LONDON, Sept 11 (Reuters Breakingviews) -Asked why he robbed banks, outlaw Willie Sutton is supposed to have replied, “because that’s where the money is”. British finance ministers have often displayed a similar attitude towards lenders when it comes to tax policy. Yet if Rachel Reeves is eyeing the sector for a raid of her own next month, she’ll find that it’s less flush than it seems.

The new Labour government, whose first budget Reeves will deliver on Oct. 30, is on the lookout for “broad shoulders” to help plug a 22 billion pound ($29 billion) fiscal “black hole”. Reeves hasn’t mentioned banks, but Britain’s lenders are already stepping up their lobbying efforts against a possible tax raid, Reuters reported last week.

It’s easy to see why Reeves might target NatWest NWG.L, Lloyds Banking Group LLOY.L, HSBC HSBA.L, 0005.HK and Barclays BARC.L. The average 2023 return on tangible equity across the quartet was 14%, compared with a probable cost of equity of around 10%. High central-bank interest rates turbocharged their income, while the banks paid relatively little of the boost away to customers in the form of higher deposit rates. Worse, from a political perspective, is the fact that is that the banks are coining it in even as the Bank of England, which is ultimately funded by the public purse, is racking up losses because of the high rate it pays lenders on their reserves.

One option is a windfall tax. There’s a precedent: the Conservative government of Margaret Thatcher introduced a one-off 2.5% levy on banks’ non-interest-bearing deposits in 1981, citing the need for lenders to make a “special fiscal contribution” after high interest rates supercharged their profits. That raised 400 million pounds, or 1.5 billion pounds in today’s money. Meanwhile, Spain and Italy have been among the many European governments to introduce bank windfall taxes following the recent bout of rate hikes.
· · ·
### [DIRECTIVE 1]
According to the excerpt on British bank taxes, on what date will Rachel Reeves deliver the new Labour government's first budget?

### [INFORMATION SHOWN]
· · ·
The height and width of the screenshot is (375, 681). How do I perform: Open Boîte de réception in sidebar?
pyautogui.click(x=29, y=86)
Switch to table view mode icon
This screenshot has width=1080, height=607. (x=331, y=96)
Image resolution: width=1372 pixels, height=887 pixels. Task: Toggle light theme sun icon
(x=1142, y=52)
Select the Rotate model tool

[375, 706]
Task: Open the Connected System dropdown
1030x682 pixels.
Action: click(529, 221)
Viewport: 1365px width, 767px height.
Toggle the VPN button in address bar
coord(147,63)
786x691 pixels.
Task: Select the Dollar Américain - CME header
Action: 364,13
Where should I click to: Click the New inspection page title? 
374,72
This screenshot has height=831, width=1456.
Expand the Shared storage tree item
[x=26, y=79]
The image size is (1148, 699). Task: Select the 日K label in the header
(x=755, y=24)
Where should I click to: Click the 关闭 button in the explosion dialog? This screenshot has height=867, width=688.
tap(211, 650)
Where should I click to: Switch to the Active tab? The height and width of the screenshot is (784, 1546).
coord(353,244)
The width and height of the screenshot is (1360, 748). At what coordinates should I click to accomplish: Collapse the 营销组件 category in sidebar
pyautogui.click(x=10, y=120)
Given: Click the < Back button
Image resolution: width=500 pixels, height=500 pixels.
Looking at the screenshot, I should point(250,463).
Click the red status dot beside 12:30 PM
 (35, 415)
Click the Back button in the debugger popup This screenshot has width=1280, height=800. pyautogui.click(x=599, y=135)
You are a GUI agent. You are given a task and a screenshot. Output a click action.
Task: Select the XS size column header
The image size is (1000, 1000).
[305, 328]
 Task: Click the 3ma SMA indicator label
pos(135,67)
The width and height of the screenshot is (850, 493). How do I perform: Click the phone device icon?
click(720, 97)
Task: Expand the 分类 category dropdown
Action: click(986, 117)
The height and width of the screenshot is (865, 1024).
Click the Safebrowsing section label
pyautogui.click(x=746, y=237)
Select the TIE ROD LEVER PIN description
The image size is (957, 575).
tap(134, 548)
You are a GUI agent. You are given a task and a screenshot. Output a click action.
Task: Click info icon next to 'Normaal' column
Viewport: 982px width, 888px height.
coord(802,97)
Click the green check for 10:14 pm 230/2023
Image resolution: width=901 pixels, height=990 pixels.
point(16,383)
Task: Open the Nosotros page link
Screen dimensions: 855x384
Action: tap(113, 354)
· · ·
### [DIRECTIVE 2]
Copy the records word for word, beginning at the line that has "The width and height of the screenshot is (850, 493)." and stopping after the final line of the records.

### [WRITTEN REPLY 1]
Oct. 30

### [WRITTEN REPLY 2]
The width and height of the screenshot is (850, 493). How do I perform: Click the phone device icon?
click(720, 97)
Task: Expand the 分类 category dropdown
Action: click(986, 117)
The height and width of the screenshot is (865, 1024).
Click the Safebrowsing section label
pyautogui.click(x=746, y=237)
Select the TIE ROD LEVER PIN description
The image size is (957, 575).
tap(134, 548)
You are a GUI agent. You are given a task and a screenshot. Output a click action.
Task: Click info icon next to 'Normaal' column
Viewport: 982px width, 888px height.
coord(802,97)
Click the green check for 10:14 pm 230/2023
Image resolution: width=901 pixels, height=990 pixels.
point(16,383)
Task: Open the Nosotros page link
Screen dimensions: 855x384
Action: tap(113, 354)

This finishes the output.